The gel separation method, which depends on uniform staining of all components that are subsequently optically measured, suffers from nonuniform chromogenicity. That is, not all lipoprotein particles stain equally well. The differential stain uptake produces erroneous quantitative results, in that a less staining peak may be read at a lower value than is actually present. Additionally, the nonuniform chromogenicity can result in erroneous qualitative results, in that measured peaks may be skewed to a sufficient degree as to confuse one class or subclass of lipoprotein with another.

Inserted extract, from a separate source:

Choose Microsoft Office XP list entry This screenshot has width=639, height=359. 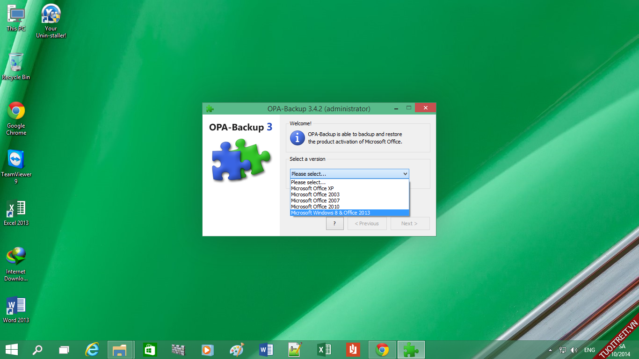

A high-resolution assay for measuring all subclasses of LDL as well as VLDL, IDL, HDL, and chylomicron particles that would be accurate, direct, and complete, would be an important innovation in lipid measurement technology. If inexpensive and convenient, such an assay could be employed not only in research laboratories, but also in a clinical laboratory setting. Ideally, clinicians could use this information to improve current estimation of coronary disease risk and make appropriate medical risk management decisions based on the assay.